WildThings is an urban fauna translocation program in the Australian state of New South Wales developed by Ku-ring-gai Council in 2004 to protect, promote and proliferate wildlife in the Ku-ring-gai local government area.

==Program background==
It was noticed in Ku-ring-gai that while bush regenerators intended to preserve habitat and wildlife, in practice some Bushcare Groups were responsible for the wholesale removal of weeds which often lessened the biodiversity value of the ecosystem that the volunteers were trying to protect.

In New South Wales, where Ku-ring-gai is located, the state government has many regulations that effectively deny people the opportunity to have native animals for pets. On their web page they have detailed their objections.

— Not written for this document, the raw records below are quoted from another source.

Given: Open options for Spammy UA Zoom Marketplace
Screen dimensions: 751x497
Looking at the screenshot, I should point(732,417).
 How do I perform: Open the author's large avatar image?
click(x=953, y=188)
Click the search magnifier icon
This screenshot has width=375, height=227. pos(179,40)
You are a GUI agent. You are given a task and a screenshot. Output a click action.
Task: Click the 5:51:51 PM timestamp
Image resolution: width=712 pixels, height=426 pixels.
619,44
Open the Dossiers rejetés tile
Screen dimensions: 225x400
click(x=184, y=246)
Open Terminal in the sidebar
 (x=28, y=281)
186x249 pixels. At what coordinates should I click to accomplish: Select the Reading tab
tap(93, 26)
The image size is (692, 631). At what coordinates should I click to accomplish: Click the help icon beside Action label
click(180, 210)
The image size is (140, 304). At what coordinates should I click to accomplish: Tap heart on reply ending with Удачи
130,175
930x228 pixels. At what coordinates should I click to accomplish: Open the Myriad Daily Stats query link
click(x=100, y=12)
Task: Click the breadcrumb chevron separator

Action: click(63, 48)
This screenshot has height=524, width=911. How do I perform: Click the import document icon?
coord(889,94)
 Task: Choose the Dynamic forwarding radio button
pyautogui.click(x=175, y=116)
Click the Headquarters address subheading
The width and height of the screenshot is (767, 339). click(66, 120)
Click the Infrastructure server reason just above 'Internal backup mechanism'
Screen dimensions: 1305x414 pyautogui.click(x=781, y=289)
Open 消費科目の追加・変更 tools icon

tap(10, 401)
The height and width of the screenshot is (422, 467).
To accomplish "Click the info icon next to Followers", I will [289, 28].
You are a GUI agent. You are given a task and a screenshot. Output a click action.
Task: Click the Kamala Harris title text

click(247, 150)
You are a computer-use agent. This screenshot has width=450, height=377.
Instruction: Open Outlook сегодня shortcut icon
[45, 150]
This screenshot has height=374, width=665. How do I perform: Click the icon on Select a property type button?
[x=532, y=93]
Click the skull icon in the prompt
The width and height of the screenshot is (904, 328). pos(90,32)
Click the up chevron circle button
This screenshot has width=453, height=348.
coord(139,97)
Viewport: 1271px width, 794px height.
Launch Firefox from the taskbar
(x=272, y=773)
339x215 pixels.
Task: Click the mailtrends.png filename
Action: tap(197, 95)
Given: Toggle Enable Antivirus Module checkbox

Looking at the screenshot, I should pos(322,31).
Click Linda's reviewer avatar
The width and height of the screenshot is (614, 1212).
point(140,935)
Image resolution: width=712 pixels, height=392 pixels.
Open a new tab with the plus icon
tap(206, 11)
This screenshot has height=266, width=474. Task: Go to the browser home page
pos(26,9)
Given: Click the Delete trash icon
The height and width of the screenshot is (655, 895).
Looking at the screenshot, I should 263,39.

In an attempt to create positive relationships between people and wildlife, the program WildThings was created; however due to the restrictive legislative environment around mammals, the program has concentrated on invertebrates, fish and reptiles.

==Initiatives==
There are two main components to WildThings:
- The placement of Trigona carbonaria hives. This program places native bee hives on residential properties, assisting with pollination while increasing awareness of this insect. As of 2011, over 200 hives have been distributed.
- The conversion of unwanted swimming pools into ponds. Baby boomers, in particular, have pools that are no longer being used. Studies conducted by the University of Western Sydney, on a random selection of converted ponds, showed they promote invertebrate biodiversity and their water quality is suitable for recreational use. An added bonus is that a converted pool is essentially a rainwater tank without a lid, making large amounts of water available for a variety of activities around the home, saving potable water, electricity and eliminating the need for chemicals.